- _EXERCISE MATERIALS_
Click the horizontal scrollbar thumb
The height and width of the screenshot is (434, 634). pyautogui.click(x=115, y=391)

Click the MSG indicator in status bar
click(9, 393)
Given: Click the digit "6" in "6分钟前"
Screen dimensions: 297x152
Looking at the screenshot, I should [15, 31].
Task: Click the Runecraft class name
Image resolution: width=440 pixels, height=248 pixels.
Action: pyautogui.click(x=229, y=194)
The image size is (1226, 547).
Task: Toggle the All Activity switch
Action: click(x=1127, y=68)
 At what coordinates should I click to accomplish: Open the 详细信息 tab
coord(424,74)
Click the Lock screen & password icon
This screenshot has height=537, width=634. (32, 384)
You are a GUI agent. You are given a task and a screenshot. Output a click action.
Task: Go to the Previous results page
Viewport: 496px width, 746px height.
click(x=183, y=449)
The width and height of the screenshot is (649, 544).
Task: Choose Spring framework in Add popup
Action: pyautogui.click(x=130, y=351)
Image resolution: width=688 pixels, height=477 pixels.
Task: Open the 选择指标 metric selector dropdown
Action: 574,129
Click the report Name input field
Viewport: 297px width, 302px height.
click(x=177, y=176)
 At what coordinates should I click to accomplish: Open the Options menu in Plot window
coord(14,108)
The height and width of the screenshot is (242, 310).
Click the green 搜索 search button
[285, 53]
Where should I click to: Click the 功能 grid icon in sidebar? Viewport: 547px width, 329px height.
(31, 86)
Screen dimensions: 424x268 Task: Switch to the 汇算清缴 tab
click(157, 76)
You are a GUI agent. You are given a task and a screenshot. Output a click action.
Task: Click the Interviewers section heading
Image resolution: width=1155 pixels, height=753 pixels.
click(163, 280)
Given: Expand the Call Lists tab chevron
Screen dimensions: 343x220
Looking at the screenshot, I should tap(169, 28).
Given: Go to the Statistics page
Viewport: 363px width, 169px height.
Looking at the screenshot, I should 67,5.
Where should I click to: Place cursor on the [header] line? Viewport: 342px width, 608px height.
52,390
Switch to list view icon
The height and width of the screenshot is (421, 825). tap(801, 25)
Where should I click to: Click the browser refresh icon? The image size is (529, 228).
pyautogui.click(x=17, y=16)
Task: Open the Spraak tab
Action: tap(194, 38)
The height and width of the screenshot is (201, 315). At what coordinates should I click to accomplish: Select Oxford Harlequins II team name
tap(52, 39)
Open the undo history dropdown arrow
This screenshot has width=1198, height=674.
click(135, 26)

- _REQUIRED WORK_
The whole listing above is to be transcribed exactly, line for line.

- _PROBLEM SOLUTION_
Click the horizontal scrollbar thumb
The height and width of the screenshot is (434, 634). pyautogui.click(x=115, y=391)

Click the MSG indicator in status bar
click(9, 393)
Given: Click the digit "6" in "6分钟前"
Screen dimensions: 297x152
Looking at the screenshot, I should [15, 31].
Task: Click the Runecraft class name
Image resolution: width=440 pixels, height=248 pixels.
Action: pyautogui.click(x=229, y=194)
The image size is (1226, 547).
Task: Toggle the All Activity switch
Action: click(x=1127, y=68)
 At what coordinates should I click to accomplish: Open the 详细信息 tab
coord(424,74)
Click the Lock screen & password icon
This screenshot has height=537, width=634. (32, 384)
You are a GUI agent. You are given a task and a screenshot. Output a click action.
Task: Go to the Previous results page
Viewport: 496px width, 746px height.
click(x=183, y=449)
The width and height of the screenshot is (649, 544).
Task: Choose Spring framework in Add popup
Action: pyautogui.click(x=130, y=351)
Image resolution: width=688 pixels, height=477 pixels.
Task: Open the 选择指标 metric selector dropdown
Action: 574,129
Click the report Name input field
Viewport: 297px width, 302px height.
click(x=177, y=176)
 At what coordinates should I click to accomplish: Open the Options menu in Plot window
coord(14,108)
The height and width of the screenshot is (242, 310).
Click the green 搜索 search button
[285, 53]
Where should I click to: Click the 功能 grid icon in sidebar? Viewport: 547px width, 329px height.
(31, 86)
Screen dimensions: 424x268 Task: Switch to the 汇算清缴 tab
click(157, 76)
You are a GUI agent. You are given a task and a screenshot. Output a click action.
Task: Click the Interviewers section heading
Image resolution: width=1155 pixels, height=753 pixels.
click(163, 280)
Given: Expand the Call Lists tab chevron
Screen dimensions: 343x220
Looking at the screenshot, I should tap(169, 28).
Given: Go to the Statistics page
Viewport: 363px width, 169px height.
Looking at the screenshot, I should 67,5.
Where should I click to: Place cursor on the [header] line? Viewport: 342px width, 608px height.
52,390
Switch to list view icon
The height and width of the screenshot is (421, 825). tap(801, 25)
Where should I click to: Click the browser refresh icon? The image size is (529, 228).
pyautogui.click(x=17, y=16)
Task: Open the Spraak tab
Action: tap(194, 38)
The height and width of the screenshot is (201, 315). At what coordinates should I click to accomplish: Select Oxford Harlequins II team name
tap(52, 39)
Open the undo history dropdown arrow
This screenshot has width=1198, height=674.
click(135, 26)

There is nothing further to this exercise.